在实际生产中,通过疫苗来预防禽流感的发生需要很长的免疫操作时间,比如对万只鸡场进行注射免疫,需要约3天的时间,如果养殖数量更多,操作时间更长。同时,疫苗的生产和使用成本较高,养殖投入资金大,生产成本高。为此,鉴于目前防控禽流感的现状,本发明通过基因工程手段制备了一种表达H5N1亚型禽流感病毒蛋白亚单位的工程藻株。加上藻体本身的诸多优点,将其开发作为一种新型的功能性饲料添加剂。
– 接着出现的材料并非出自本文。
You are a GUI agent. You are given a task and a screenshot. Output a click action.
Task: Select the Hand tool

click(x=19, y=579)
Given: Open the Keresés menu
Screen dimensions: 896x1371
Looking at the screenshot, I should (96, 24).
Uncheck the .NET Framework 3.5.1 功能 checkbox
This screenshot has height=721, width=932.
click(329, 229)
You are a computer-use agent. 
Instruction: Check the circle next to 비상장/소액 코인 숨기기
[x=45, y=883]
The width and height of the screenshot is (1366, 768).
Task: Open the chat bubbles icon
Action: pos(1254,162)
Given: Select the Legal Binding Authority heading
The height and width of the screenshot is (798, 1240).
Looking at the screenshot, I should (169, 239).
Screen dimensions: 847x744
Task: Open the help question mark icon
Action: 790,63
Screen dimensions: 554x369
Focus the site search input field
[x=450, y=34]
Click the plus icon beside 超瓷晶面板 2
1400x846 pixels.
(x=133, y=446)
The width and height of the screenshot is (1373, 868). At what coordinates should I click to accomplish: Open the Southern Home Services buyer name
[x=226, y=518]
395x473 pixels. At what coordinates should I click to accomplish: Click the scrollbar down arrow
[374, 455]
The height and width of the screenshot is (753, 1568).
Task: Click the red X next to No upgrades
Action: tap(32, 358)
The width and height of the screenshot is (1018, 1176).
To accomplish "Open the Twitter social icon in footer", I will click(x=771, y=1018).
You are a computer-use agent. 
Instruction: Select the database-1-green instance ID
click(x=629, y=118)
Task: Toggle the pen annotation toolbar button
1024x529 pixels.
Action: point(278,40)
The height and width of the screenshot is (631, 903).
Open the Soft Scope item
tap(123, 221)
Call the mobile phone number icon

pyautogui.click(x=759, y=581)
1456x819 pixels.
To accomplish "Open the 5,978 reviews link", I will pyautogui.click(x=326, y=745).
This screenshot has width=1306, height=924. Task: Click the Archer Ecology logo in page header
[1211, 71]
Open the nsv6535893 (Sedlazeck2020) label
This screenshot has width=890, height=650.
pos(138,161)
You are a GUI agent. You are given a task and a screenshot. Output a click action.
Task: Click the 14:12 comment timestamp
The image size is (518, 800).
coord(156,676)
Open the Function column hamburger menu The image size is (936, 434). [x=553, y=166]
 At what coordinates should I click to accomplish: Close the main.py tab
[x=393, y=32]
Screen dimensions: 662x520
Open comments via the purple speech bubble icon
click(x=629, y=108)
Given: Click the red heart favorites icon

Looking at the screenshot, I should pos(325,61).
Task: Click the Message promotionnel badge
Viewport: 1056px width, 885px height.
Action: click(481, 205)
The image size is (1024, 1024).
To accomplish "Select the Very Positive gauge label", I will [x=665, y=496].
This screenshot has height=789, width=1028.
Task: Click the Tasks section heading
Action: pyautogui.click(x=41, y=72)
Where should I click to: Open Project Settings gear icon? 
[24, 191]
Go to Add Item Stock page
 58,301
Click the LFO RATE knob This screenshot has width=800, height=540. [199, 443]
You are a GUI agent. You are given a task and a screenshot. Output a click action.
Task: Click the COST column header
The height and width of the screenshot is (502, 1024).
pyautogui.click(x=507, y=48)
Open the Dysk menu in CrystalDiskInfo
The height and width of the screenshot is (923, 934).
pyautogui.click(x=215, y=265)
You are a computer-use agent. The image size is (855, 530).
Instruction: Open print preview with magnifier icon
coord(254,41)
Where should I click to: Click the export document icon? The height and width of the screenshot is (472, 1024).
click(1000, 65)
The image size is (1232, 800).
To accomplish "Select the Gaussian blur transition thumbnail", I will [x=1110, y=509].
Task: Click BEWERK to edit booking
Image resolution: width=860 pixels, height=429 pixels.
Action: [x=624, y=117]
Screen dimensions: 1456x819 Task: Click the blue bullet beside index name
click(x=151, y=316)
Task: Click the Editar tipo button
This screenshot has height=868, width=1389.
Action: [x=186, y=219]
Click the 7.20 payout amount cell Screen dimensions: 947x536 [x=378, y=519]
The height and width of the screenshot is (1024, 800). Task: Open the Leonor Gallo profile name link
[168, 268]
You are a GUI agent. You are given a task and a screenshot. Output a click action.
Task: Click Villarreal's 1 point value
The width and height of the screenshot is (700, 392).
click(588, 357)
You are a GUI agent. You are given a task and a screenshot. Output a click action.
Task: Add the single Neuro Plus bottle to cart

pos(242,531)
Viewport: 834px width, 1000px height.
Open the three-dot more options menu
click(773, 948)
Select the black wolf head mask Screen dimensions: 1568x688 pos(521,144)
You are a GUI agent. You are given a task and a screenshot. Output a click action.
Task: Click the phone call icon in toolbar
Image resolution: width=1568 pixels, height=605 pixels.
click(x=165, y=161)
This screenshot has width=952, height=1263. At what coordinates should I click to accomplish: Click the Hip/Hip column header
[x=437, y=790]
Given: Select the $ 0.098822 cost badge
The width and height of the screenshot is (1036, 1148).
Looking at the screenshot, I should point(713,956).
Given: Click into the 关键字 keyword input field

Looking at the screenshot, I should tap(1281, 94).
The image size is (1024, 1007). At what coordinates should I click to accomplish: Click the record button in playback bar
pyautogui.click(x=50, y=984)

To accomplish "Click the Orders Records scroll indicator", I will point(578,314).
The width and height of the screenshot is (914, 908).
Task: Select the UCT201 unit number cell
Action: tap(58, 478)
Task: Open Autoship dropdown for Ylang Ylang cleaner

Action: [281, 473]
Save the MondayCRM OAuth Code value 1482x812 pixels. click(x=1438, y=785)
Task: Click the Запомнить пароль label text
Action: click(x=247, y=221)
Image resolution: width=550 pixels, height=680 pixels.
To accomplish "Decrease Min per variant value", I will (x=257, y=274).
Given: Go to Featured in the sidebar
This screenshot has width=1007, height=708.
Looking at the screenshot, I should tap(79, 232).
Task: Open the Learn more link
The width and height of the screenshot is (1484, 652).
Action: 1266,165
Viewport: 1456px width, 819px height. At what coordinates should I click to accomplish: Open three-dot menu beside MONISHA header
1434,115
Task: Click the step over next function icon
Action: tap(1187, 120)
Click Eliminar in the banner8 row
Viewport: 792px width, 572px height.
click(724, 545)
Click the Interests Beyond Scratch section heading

该添加剂不仅能够促进机体的生长、提高机体的体质和改善机体肉质品质等作用外,更重要的是,其具备了抵抗禽流感病毒感染的作用,在禽类养殖业和饲料加工业中有着广阔的应用前景和巨大的市场经济价值。
发明内容
本发明针对上述问题提供一种抗禽流感的功能性饲料添加剂的制备及其应用,借助于转基因技术,将H5N1亚型禽流感病毒的部分血凝素基因转入杜氏藻细胞,将获得的工程藻细胞收集后,直接作为一种饲料添加剂投喂家禽,对养殖禽类抵抗禽流感的感染起到很好的免疫保护作用。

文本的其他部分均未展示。